(Excerpt from a dataset)
--

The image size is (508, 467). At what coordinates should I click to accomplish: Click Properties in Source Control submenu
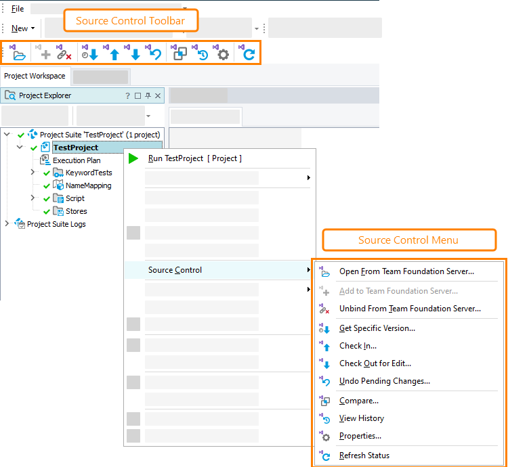point(360,437)
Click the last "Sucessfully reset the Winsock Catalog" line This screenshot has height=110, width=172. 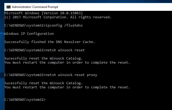point(43,83)
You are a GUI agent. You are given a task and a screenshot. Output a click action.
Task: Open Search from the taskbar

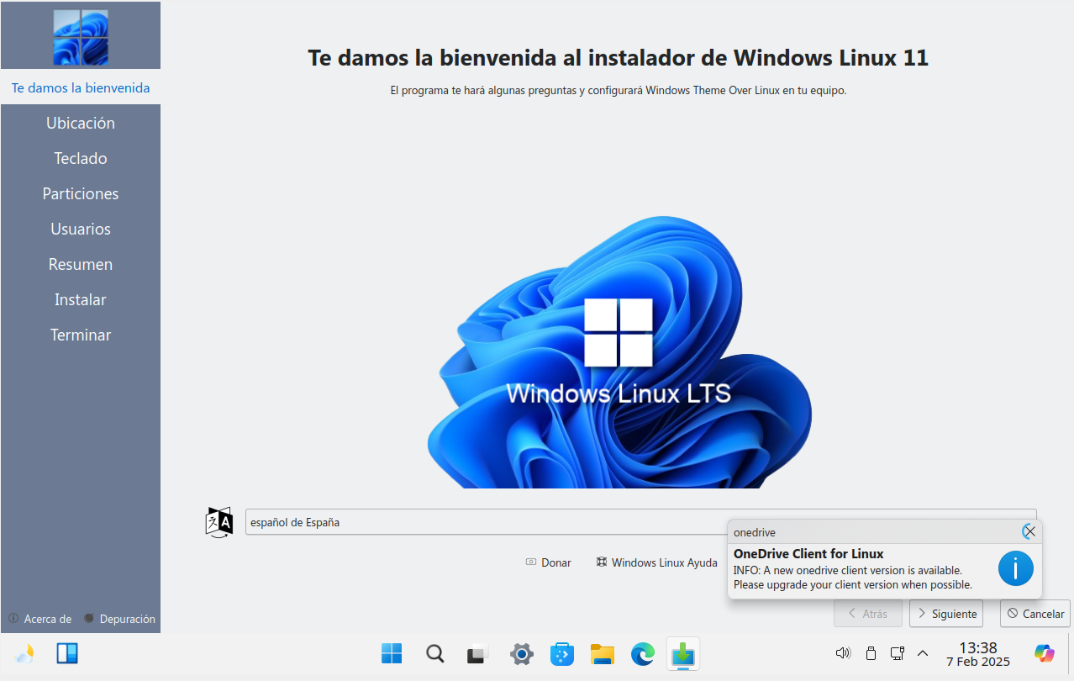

--

Copy out, character for character, the lines of the items from the one containing "You are a GUI" through the end of the items, and leave the pictures out of your answer.

» **COMPLETE ANSWER**
You are a GUI agent. You are given a task and a screenshot. Output a click action.
Task: Open Search from the taskbar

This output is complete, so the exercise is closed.